A revolta dos Taiping marcou
profundamente a história chinesa e inspirou um ciclo de revoluções que
marcaram o país nos anos seguintes. Dentre elas, podemos mencionar a
Reforma dos Cem Dias, que pretendia imprimir a modernização na
administração imperial e a Revolução dos Boxers, cujo caráter era
xenófobo e violento, tendo como objetivo principal, eliminar os
estrangeiros do país. Tanto a Reforma dos Cem dias quanto a Revolução
dos Boxers, foram tentativas de uma solução imperial e conservadora para
a crise chinesa, porém, ambas não tiveram êxito.
Logo o ideal revolucionário republicano
ganhou terreno e se espalhou pelo país. Um novo sentimento nasce no povo
chinês: o nacionalismo, e este começa a mudar os rumos da sua história.

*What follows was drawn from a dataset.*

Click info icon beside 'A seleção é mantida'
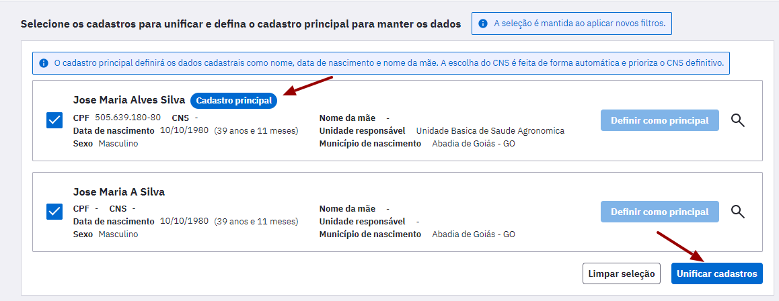Viewport: 779px width, 301px height. (482, 24)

Em 1911, nacionalistas chineses, liderados por Sun Yat-Sem, chefiaram
uma revolta que derrubou o imperador e proclamou a República. Sun
Yat-Sem foi o fundador do Kuomintang – O Partido Nacionalista. Ele
sonhava com um Estado democrático, que estimulasse a modernização
econômica da China. Porém, Sun Yat-Sem não dispunha de um exército capaz
de assegurar as conquistas revolucionárias e seu sonho nacionalista foi
esmagado por uma série de arbitrariedades do chefe militar Yuan Shikai,
obrigando-a se afastar do país.
Em quatro de Maio de 1919 explode uma
fervorosa manifestação estudantil contra o imperialismo e o feudalismo
chinês, cujo ponto alto foi a rendição do governo chinês frente ao
Tratado de Versalhes, que não conseguiu de volta os territórios
conquistados pelo Japão, Inglaterra e França na 1ª Guerra Mundial.
Esta manifestação trouxe Sun Yat-Sem ao
poder novamente. O movimento de Quatro de Maio foi também conhecido como
Movimento da Nova Cultura e se tornou o estopim que faltava para
desencadear a Revolução Chinesa. A fundação do Partido Comunista da
China (PCC) foi conseqüência direta do Movimento Quatro de Maio e é nela
que entra em cena a figura de Mao Tsé-Tung.